Once connected, agents that have this MCP server assigned can call its tools on the user’s behalf during invocations initiated by the user.

Route: /settings/mcp-server-detail

The detail screen shows:

  • The MCP server’s name, description, and transport
  • A list of tools the server exposes, with a short description per tool
  • The user’s auth status
  • A connect / reconnect / disconnect button

The tools list is the canonical “what can this server actually do?” view. It’s read from the cached tool list the admin app captured when the MCP server was registered (see Admin — Tenant MCP Servers).

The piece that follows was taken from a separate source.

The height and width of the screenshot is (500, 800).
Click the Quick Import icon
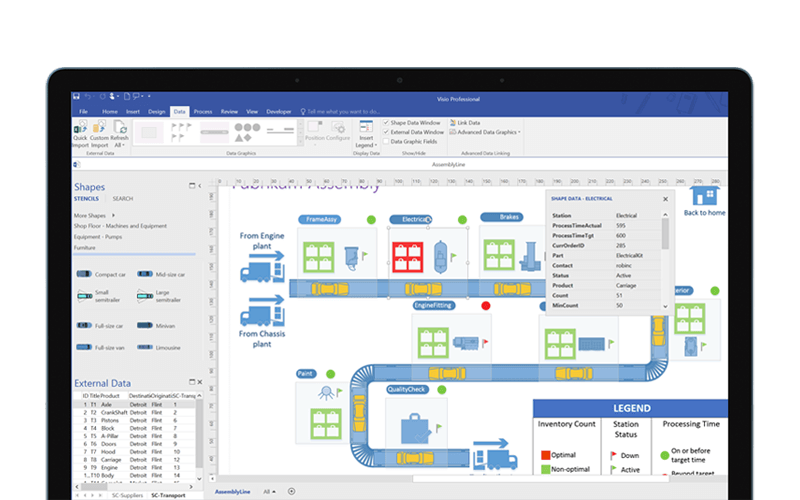(x=80, y=130)

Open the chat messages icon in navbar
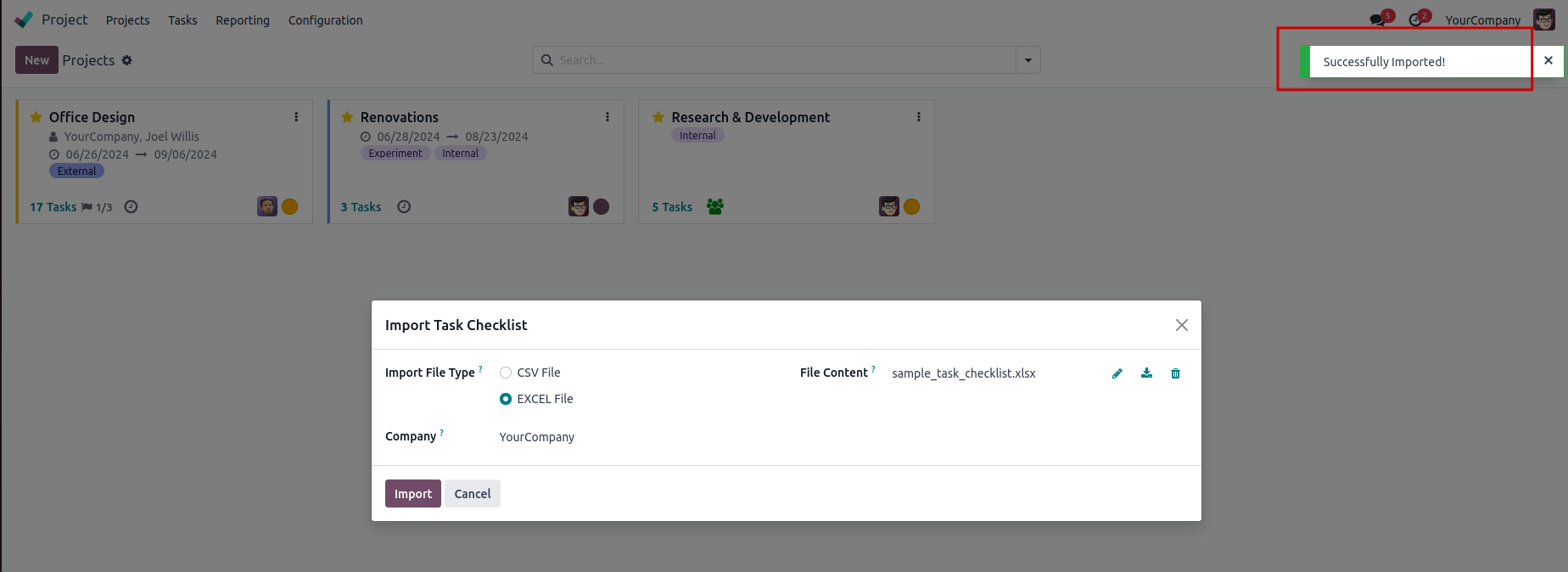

Users don’t normally see the token-refresh flow — it runs automatically through the oauth-token resolver before any outbound call. The user only sees a “Reconnect” prompt when a refresh has definitively failed (for example, the refresh token was revoked on the provider side), at which point they need to re-grant access.

Why integrations and MCP are separate screens

Section titled “Why integrations and MCP are separate screens”

The admin-side distinction (built-in tools vs MCP servers) flows through to the mobile app as two separate screens. The practical reason is that integrations are a tenant-curated, named set — a small number of providers the tenant’s operators decided to support — while MCP servers are assigned per agent and can grow freely as the tenant adds new tool surfaces. Collapsing them into one screen would conflate two different mental models.

For users, the rule is simple:

  • Integrations is where you grant access to the big, well-known providers (Google, Microsoft, task systems).
  • MCP Servers is where you grant access to whatever custom MCP servers the tenant has configured.

In most tenants, the integrations list is short and stable while the MCP list grows over time as new tool surfaces come online.

A few things to check when a connection isn’t behaving:

  • Connect button loops back to the same screen — the WebBrowser session may have been closed before the redirect. Try again. If it persists, the tenant’s OAuth redirect URI is probably misconfigured on the provider side.
  • “Needs Connection” sticks after a successful consent — the app polls the connection status after a redirect; if the poll is missed, pull to refresh the screen.
  • Tools list is empty — the admin app’s “Test Connection” for this MCP server may have failed, so the tool list was never cached. Ask the operator to retest from the admin side.